A large set of market participants is uncomfortable as the market defies their logic and keeps rising. Thanks to easy global liquidity and low interest rates, domestic benchmarks have been rising continuously the last few days and scaling new peaks almost every day, never mind the fundamental value.
Experience suggests that whenever the markets have moved sharply and away from the fundamentals, they have crashed in excess of 30 per cent and struggled to regain strength for several months.
A lot of investors, especially those who missed the opportunity in March, are expecting a similar precipitous fall in the hope of entering the market. If you are one among them, you are going to be disappointed, largely thanks to market regulator SEBI’s recent moves on pledging and margins.
In September, SEBI did away with the need for execution of power of attorney to brokers by investors. Earlier, investors, who wanted to sell their holdings, either had to transfer their shares to the brokers’ demat account or give a power of attorney (POA) to the broker, who in turn would sell the shares to a clearing corporation and custodian.
However, the new rule discontinues this practice and the shares will continue to remain in the investor’s demat account. The investor needs to directly pledge his shares to the clearing corporation while selling.
No pooling of securities
Also, earlier, brokers would pool securities of clients, using one client’s holdings indirectly to provide margin to anothershort on collateral. SEBI has stopped this practice, too, and said no to pooled accounts of clients holdings.
The regulator also introduced upfront margin in the cash segment too from September. Under this framework, brokerages are required to collect from clients a system-generated margin upfront, which works out to about 20 per cent of the deal value.

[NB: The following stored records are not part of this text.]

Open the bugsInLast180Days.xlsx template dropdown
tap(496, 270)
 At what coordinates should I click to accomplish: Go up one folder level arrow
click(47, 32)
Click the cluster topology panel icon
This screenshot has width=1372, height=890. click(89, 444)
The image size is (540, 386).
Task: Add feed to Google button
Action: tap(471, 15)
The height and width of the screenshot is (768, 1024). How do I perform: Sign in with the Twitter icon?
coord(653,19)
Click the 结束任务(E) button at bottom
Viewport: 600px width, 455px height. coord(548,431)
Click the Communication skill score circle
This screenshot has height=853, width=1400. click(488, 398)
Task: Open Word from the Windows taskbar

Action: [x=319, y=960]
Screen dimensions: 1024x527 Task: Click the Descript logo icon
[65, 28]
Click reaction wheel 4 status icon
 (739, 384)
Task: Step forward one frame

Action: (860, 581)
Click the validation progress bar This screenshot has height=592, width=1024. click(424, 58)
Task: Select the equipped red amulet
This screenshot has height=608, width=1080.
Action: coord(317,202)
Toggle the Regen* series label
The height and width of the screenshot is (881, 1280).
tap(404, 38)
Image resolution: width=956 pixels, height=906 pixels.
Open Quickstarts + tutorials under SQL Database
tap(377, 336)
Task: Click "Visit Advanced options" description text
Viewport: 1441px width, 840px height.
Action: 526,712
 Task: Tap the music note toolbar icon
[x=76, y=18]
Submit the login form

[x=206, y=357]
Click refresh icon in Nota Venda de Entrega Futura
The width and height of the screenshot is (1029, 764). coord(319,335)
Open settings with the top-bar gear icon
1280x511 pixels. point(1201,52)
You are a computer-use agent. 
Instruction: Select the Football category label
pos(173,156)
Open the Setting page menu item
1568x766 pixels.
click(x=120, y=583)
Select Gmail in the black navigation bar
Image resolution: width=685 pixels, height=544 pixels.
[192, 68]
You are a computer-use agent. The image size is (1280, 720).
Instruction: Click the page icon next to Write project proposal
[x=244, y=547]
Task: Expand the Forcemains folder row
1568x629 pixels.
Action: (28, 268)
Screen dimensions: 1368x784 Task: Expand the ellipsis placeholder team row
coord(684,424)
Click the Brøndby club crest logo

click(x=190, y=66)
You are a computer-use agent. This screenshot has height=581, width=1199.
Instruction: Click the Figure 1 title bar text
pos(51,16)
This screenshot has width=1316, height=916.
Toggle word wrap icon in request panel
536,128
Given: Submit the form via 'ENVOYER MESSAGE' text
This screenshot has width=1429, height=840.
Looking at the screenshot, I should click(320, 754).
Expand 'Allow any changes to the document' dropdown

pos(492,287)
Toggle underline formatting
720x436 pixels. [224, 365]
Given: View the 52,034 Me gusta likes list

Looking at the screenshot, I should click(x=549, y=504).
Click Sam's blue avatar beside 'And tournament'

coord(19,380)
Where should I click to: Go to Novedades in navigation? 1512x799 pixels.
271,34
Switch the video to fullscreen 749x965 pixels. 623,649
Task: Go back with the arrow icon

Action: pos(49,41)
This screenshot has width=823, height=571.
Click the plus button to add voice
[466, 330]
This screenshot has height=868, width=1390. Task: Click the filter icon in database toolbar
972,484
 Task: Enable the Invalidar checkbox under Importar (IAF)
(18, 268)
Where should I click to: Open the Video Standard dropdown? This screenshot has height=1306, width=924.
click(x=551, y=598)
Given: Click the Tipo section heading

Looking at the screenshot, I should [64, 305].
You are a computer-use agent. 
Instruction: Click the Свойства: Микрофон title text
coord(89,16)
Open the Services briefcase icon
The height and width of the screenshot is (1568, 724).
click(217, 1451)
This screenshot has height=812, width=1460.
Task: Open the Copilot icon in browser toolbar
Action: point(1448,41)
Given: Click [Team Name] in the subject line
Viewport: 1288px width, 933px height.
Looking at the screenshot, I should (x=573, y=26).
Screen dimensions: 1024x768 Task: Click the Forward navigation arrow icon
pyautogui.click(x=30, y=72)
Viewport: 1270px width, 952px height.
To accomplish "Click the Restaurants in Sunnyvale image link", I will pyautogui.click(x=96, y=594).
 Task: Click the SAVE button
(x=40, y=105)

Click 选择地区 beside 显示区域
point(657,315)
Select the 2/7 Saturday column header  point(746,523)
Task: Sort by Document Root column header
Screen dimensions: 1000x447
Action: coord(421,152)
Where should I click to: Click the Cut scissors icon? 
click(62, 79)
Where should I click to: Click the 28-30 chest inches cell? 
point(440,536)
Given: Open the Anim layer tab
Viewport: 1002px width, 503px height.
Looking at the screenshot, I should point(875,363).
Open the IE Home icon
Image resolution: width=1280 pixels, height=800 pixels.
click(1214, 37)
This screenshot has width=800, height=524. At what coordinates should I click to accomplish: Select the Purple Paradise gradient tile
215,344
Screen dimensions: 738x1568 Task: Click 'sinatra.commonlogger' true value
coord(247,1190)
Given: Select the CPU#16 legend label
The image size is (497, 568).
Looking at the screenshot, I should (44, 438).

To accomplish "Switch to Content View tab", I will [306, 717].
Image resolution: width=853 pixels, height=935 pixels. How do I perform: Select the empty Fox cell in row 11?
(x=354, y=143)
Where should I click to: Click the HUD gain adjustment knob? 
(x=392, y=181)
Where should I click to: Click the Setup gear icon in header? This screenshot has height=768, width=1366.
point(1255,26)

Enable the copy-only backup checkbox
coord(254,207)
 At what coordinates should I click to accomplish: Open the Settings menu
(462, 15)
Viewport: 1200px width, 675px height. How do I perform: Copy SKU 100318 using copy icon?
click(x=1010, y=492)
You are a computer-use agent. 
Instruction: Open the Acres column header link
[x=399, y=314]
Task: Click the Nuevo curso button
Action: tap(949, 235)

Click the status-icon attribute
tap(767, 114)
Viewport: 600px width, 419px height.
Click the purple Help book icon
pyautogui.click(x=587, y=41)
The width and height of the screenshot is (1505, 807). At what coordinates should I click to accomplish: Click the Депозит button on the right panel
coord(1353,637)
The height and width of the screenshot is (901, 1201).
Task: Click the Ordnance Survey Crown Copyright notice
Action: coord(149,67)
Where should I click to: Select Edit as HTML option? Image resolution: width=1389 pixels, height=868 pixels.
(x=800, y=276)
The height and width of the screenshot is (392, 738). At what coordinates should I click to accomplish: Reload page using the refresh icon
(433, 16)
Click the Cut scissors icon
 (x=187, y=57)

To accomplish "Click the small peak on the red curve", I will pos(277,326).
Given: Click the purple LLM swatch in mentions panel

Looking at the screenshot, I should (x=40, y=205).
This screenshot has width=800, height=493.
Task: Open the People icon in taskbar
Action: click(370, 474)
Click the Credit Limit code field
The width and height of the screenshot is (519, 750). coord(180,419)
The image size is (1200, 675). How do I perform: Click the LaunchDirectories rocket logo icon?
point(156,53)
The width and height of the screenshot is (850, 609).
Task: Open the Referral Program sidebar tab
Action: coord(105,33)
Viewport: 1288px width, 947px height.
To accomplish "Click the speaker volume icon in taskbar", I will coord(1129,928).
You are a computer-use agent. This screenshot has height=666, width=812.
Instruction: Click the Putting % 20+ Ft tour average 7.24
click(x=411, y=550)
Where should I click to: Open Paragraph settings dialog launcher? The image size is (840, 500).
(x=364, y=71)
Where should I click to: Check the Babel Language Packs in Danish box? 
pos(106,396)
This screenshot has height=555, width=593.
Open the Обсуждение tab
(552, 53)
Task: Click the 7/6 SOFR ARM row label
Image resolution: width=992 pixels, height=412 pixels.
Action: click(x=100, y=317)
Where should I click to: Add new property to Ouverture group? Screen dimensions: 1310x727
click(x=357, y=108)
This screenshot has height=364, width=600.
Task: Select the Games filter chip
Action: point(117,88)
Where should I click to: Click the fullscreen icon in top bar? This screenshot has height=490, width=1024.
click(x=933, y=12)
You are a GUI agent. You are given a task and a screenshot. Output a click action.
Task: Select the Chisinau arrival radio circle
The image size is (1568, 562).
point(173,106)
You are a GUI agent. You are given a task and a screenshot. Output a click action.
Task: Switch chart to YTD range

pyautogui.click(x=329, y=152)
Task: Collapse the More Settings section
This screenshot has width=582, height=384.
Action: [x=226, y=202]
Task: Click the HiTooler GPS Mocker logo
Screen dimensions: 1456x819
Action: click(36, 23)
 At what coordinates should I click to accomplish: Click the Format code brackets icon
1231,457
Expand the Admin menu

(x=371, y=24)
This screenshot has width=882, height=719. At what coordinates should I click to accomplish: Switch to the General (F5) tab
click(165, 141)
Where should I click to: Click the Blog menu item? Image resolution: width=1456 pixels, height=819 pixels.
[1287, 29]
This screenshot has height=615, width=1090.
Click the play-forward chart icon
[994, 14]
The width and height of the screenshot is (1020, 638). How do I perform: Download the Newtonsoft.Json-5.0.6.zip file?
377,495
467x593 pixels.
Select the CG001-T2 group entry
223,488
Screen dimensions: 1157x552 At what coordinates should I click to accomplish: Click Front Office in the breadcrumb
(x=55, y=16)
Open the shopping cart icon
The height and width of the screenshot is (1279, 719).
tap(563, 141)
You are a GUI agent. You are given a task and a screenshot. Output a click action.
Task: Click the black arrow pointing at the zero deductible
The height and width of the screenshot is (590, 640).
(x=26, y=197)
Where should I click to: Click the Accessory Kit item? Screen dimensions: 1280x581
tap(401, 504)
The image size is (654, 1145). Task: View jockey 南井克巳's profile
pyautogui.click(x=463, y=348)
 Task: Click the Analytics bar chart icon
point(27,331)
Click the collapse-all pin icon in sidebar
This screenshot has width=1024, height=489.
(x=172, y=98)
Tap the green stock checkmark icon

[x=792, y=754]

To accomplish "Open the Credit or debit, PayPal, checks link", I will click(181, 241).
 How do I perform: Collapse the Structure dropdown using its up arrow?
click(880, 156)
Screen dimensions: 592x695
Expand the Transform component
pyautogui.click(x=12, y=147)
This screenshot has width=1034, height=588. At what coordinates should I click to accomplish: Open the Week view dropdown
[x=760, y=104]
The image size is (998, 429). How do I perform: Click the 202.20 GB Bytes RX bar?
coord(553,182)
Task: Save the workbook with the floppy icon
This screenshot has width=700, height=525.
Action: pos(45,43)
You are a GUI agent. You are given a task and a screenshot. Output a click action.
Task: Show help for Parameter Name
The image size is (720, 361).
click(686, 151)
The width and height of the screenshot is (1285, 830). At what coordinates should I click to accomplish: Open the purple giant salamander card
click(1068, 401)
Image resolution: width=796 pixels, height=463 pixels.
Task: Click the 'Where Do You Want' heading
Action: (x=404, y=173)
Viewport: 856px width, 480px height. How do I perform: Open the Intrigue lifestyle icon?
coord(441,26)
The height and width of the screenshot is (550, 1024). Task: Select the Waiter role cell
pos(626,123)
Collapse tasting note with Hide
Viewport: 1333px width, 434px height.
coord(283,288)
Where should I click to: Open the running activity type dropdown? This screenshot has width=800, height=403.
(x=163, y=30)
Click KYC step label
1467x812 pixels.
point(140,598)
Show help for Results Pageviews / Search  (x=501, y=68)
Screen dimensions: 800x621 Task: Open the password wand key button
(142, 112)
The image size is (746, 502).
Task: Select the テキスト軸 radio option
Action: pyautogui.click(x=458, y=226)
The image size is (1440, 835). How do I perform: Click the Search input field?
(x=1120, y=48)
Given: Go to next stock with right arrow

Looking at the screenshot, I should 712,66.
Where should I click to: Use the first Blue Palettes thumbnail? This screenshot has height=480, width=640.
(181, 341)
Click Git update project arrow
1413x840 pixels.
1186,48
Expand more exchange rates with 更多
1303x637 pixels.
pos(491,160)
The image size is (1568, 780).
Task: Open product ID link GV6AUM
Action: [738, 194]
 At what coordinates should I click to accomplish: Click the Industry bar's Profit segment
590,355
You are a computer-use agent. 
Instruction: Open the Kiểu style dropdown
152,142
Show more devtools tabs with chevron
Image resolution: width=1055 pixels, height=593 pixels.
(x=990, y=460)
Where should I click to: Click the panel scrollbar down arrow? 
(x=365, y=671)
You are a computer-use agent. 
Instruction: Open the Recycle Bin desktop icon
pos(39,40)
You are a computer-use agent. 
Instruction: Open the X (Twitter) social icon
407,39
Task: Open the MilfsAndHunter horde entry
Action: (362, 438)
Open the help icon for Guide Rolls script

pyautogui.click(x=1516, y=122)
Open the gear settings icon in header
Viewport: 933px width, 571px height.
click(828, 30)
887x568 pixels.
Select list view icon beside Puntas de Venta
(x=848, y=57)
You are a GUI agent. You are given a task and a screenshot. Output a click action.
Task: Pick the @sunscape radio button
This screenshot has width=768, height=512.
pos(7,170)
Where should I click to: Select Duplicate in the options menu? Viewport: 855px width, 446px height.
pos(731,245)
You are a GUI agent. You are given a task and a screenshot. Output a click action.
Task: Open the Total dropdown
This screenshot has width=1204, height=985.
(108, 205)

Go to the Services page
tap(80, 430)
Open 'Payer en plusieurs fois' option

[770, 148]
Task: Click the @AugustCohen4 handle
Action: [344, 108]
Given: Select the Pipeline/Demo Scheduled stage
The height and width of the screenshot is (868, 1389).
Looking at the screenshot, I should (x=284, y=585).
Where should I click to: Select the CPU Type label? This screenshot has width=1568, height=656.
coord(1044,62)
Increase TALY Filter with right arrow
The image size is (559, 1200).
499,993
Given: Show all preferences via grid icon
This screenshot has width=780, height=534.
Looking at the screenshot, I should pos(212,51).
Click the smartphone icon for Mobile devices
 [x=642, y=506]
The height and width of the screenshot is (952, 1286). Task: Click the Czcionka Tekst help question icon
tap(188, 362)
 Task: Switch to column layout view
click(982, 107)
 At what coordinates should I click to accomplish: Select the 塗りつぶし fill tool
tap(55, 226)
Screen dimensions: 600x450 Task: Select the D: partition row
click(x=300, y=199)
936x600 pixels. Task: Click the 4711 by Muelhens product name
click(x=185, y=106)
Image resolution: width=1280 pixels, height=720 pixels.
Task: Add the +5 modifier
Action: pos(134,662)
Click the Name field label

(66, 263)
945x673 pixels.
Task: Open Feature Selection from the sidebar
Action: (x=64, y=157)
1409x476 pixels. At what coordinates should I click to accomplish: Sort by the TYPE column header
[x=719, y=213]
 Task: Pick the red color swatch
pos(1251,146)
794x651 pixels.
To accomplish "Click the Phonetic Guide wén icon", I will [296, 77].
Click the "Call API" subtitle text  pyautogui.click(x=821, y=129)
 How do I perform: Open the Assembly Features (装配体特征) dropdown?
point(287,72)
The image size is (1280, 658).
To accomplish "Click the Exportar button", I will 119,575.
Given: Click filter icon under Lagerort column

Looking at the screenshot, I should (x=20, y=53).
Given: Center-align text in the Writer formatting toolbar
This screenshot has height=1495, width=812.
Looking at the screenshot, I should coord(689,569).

For instance, if a client wants to buy Reliance Industries shares worth ₹1 lakh, then s/he must have ₹20,000 in her/his trading account while the balance has to be paid within the trading cycle of T+2 days. Similarly, even for selling ₹1 lakh worth of Reliance shares, he/she is required to have an upfront margin of ₹20,000 in the trading account, failing which penalties will be levied.
No credit benefits on same day
Further, selling clients will not get any credit benefit on the same day and the entire amount will accrue to their account once the settlement is completed, that is, in T+2 working days. That also means that one cannot just pay margin by netting their buying and selling on the same day. Now, each transaction has to bring in margin money. Apart from these, SEBI had also introduced peak margin from December 1, 2020, in a phased manner.
These steps are significant as earlier stock markets tended to fall dramatically whenever panic gripped on two counts: one, margin pressure, and the other, selling by brokers from pooled accounts, impacting a whole lot of scrips, which had nothing to do with a particular trading happening in a brokerage house.
The recent smart moves by SEBI address both the issues and ensure that the market doesn’t panic and fall vertically. On the one hand, the SEBI’s move will check Karvy Broking type of misuse by brokers, and, on the other, will also ensure an orderly market when volatility rises due to unforseen events.